I just miss you so much. I want you back. I feel like everyone's moved on but me. Your family has eachother, your other friends have them.

I have no one. You left and I got discarded. Left behind. Forgotten?

Come visit me in my dreams, okay?

Because as far as I can tell after four years of you both being gone, the dead don't come back...

I love you,
Dreamer~

PS. "Hold on, baby you're losing it..."
 
Dear X,

Why did you abandon me? You left in the time I needed you the most, as a best friend; you're supposed to be there for me. You were busy, and I know it is important. But when you returned, why did you feign support? Lie to my face while you stabbed me in the back, spread poison amongst our other friends?
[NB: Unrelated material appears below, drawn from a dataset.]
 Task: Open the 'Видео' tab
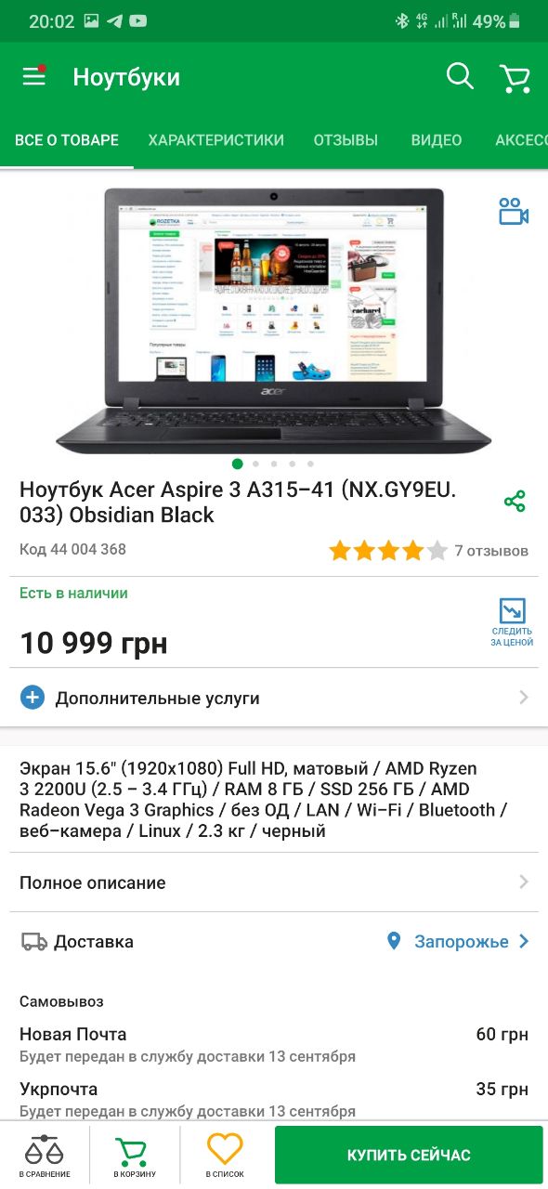click(x=437, y=140)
Why, when my sickness returned, did you drop me like a child would with an outgrown toy? Was I annoying you? Was I clinging to desperately in fear that you would do just that? Leave me?
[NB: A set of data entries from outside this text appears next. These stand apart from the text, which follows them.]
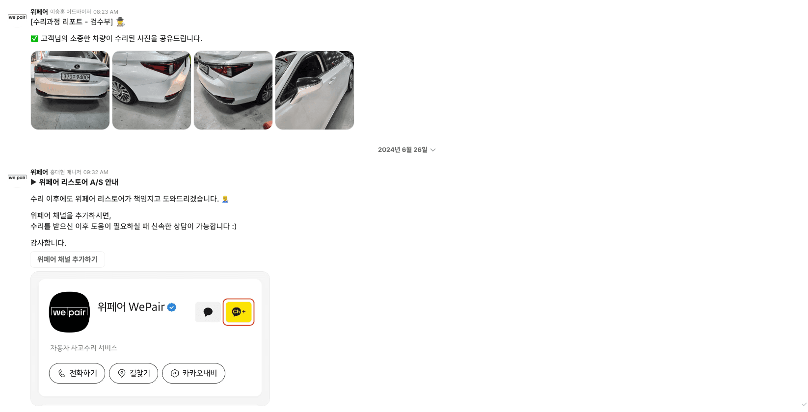Viewport: 808px width, 412px height.
Task: Open the rear license plate car photo
Action: (x=70, y=90)
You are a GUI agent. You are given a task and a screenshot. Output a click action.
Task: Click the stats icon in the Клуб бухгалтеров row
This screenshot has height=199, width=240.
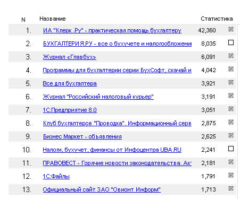pos(231,122)
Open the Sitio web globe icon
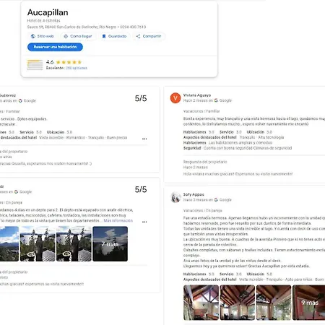325x325 pixels. click(x=33, y=36)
Now...you just avoid me, stare at me with cold eyes to match your frozen heart. You're blue for a reason.

Why did you promise to stay...
 
Dear Asshole-that-flipped-me-off-on-the-highway-after-cutting-me-off,

Yes, I was following you afterwards. Yes, I could have followed you all the way to your house, gotten out and kicked the living crap out of you. Be glad I didn't. Be glad I wasn't in a Humvee with a gunner, because your ass would have been grass after you cut me off. Also be glad that I'm at the point in my life where I really don't want to have to deal with the police after I mete out justice vigilante-style.

I hope karma bites you in the ass.

Sincerely,

The Guy in the car behind you that's twice your size.
 
Dear OxyClean,

Why must you burn and itch like the pits of hell? I'm sincerely in a lot of discomfort and would appreciate it if you would stop burning my flesh.
kthxbai.

Sincerely,
Feet and Ankles
 
Dear X:

I drove by your parking space today just to make sure you'd received my birthday gift. Considering the amount of rubber left from your tires, the gallon of superglue worked like a charm. P.S. - the smell may be from the kippers left on your engine, and if your new sports car seems a bit sluggish, I didn't want to put the potato all the way in to block the muffler. This way, it causes a few little problems and eventually your mechanic will find it cemented there. Since I'm sending this message email through a proxy you can't trace, it may arrive after a few things happened. The itching powder on the passenger seat should have produced some photographic moments when you took your new girlfriend to dinner. Oh - and having a stripper show up in your office during a board meeting may have caused a little bit of anxiety. Ooops! Happy Birthday.
 
Dear X,

Please don't tell me you love me. Stop clinging to something that will never happen. I'm married and whatever is in your head is never going farther than that. I want to be friends but I'm not your lifeline or savior. If I lead you to believe that, I am sorry but wake up. Your life will pass you by if you sit there waiting for something that will never be. The harder you cling the more I push back, just let go.

Sincerely,

Probably kind of a shitty friend
 
Dear Clients From Work,

You're not going to get your medications anytime soon, and I don't care. Please stop whining about your plethora of made up health issues while your dog barks in the background and get off of the phone.

With Love and Patience,
Someone who Works Only To Buy Video Games and Snacks.